Assignment: Every line below that has "computer" in it should be copied.

Dataset excerpts:
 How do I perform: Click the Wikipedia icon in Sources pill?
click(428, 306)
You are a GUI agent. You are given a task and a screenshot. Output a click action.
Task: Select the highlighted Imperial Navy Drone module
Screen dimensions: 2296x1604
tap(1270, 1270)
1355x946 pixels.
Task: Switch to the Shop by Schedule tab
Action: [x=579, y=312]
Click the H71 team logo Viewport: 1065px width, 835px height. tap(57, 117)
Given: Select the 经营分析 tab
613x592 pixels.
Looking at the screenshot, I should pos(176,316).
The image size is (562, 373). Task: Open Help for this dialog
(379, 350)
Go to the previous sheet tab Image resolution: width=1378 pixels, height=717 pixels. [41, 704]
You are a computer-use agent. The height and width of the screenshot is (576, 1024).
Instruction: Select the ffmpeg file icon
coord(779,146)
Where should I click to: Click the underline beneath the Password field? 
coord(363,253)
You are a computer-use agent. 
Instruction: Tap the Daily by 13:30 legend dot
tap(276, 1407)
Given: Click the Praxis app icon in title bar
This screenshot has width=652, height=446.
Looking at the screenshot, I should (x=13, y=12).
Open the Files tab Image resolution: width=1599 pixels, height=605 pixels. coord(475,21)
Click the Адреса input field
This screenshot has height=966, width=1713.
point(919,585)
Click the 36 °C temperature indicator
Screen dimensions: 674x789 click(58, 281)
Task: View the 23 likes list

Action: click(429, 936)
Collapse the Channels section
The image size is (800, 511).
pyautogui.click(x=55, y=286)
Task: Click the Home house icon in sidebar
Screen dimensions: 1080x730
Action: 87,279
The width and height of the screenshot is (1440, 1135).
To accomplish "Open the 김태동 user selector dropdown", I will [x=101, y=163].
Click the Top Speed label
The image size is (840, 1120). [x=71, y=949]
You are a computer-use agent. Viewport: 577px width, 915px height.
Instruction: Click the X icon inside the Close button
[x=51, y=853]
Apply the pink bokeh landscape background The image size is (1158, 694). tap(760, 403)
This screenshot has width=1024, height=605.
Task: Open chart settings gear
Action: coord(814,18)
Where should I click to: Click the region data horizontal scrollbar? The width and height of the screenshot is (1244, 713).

Answer section:
You are a computer-use agent. The height and width of the screenshot is (576, 1024).
You are a computer-use agent. 
You are a computer-use agent. Viewport: 577px width, 915px height.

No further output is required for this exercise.